L’application de cette théorie à notre politique de défense exige tout d’abord de posséder des services de renseignement particulièrement efficaces. Il est connu que le Service de Renseignement de la Confédération (SRC) n’a de loin ni les effectifs ni les moyens de la CIA ou des MI-5 et MI-6 britanniques. Nous reconnaîtrons néanmoins que notre politique étrangère ne justifie de loin pas d’avoir des services aussi développés. Il n’empêche que l’application de la théorie de la montée en puissance exige du SRC de fournir régulièrement aux autorités fédérales un rapport étoffé sur l’état des lieux stratégiques. Si nous voulons assurer l’indépendance de nos services et, partant, l’objectivité de leurs comptes-rendus, le SRC doit être suffisamment fourni en hommes et en moyens. Les avons-nous? Nous nous permettons d’en douter. Les aurions-nous, devrions-nous faire de ce seul service de renseignement le garant de notre politique de défense?

Imaginons ensuite qu’il soit un jour nécessaire d’amorcer cette fameuse montée en puissance et d’augmenter les moyens de notre armée. Il faudra tout d’abord qu’une âme courageuse ose monter à la tribune de l’Assemblée fédérale pour décréter l’état de crise et exiger les moyens idoines. La menace devra être admise. L’heure sera alors venue d’affronter les aveuglements du pacifisme idéologique. Et à ceux qui prétendront que, le jour venu, ils auront ce courage, nous rappellerons le triomphalisme de Chamberlain et de Daladier après la signature des accords de Munich en 1938, garantissant la paix avec l’Allemagne.

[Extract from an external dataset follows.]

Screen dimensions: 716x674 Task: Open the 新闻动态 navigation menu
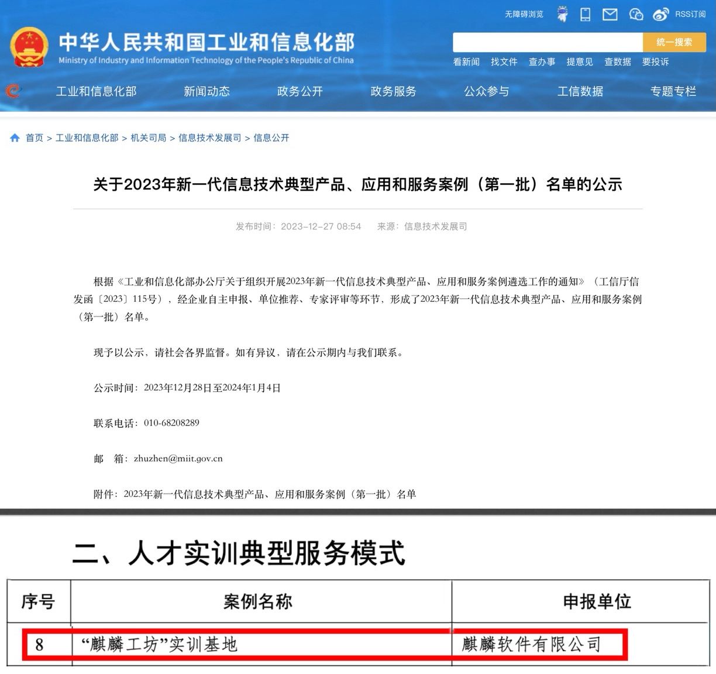pos(206,91)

Quand bien même nos autorités suivraient ce courageux discours, où les moyens seraient-ils trouvés? Il ne s’agit pas de l’utilisation de quelque fonds de crise, mais bien de plusieurs dizaines de milliards de francs. Où irons-nous chercher cet argent, déjà dépensé dans d’autres secteurs?

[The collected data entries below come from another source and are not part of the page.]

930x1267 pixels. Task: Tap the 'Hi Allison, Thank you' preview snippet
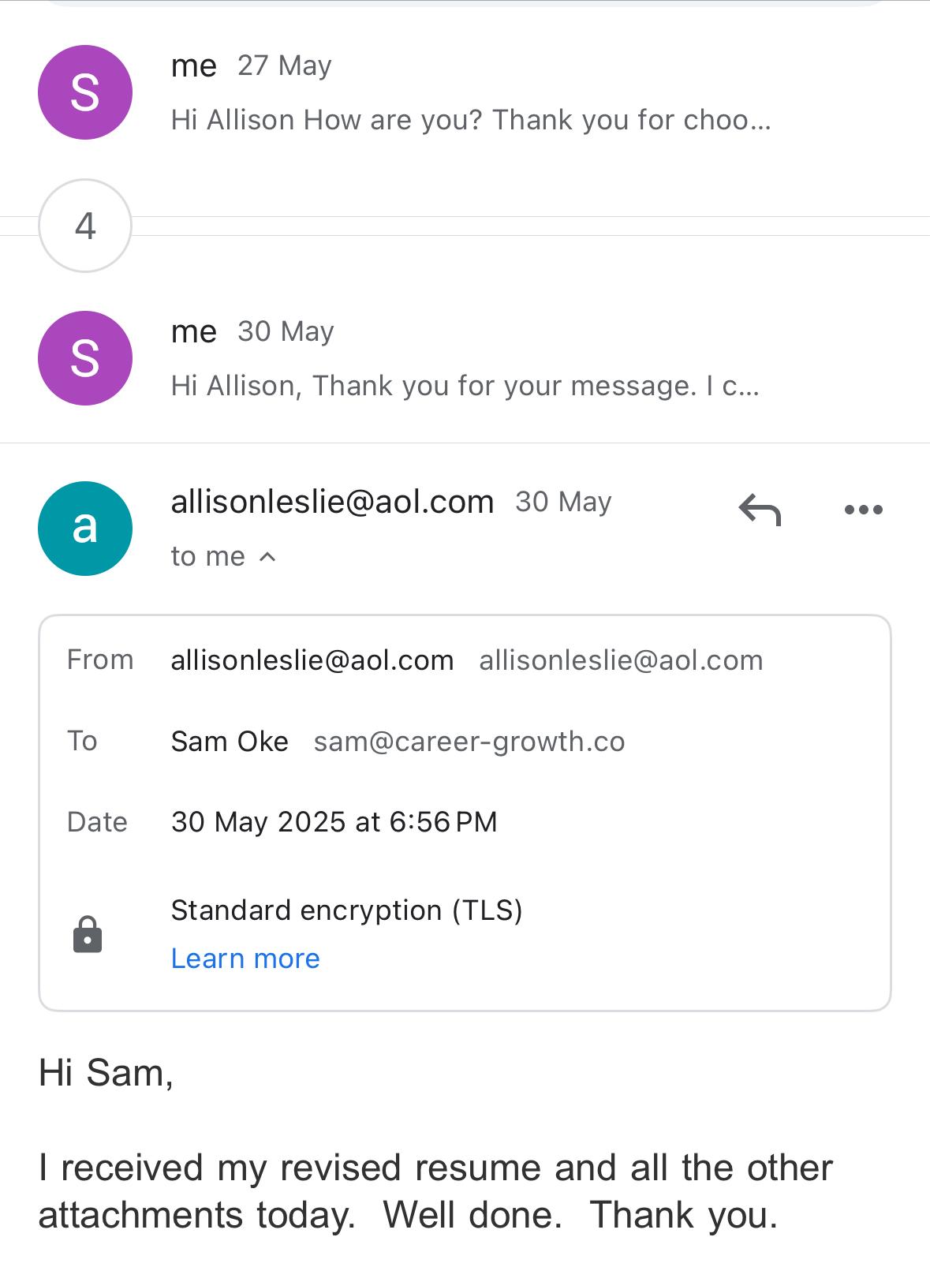click(x=465, y=386)
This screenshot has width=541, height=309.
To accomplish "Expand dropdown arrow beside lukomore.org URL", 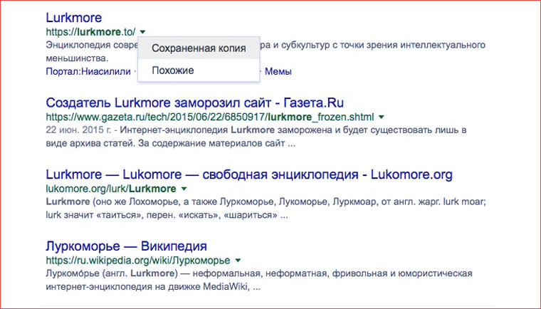I will [184, 189].
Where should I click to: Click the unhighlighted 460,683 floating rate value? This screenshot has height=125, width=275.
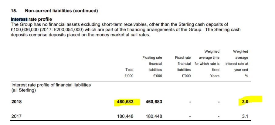tap(154, 102)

Enfin, le fait d’amorcer une montée en puissance n’est pas anodin. Se lancer dans une course à l’armement et à la conscription est la marque d’un pays qui se prépare à la guerre, d’un pays qui s’est désigné un ennemi. On entre alors automatiquement dans un bloc stratégique, dans un club de défense.

La Suisse est un pays neutre. Ses ennemis potentiels sont le monde entier, à commencer modestement par ses voisins. Elle ne doit pas être prête à se lancer dans une préparation à la guerre. Elle doit être prête à la guerre.

 

NOTES:

1 On relèvera qu’à l’heure actuelle, le Conseil fédéral a été renvoyé à sa copie. A charge pour lui d’exposer les avantages et inconvénients d’une armée de 60 000, 80 000, 100 000 et 120 000 hommes.

2 A l’occasion de son dernier congrès, le PS a mis l’abolition de l’armée à son programme. Cf. Olivier Delacrétaz, «Un parti opposé à l’armée n’est pas à sa place au gouvernement fédéral», La Nation n°1902.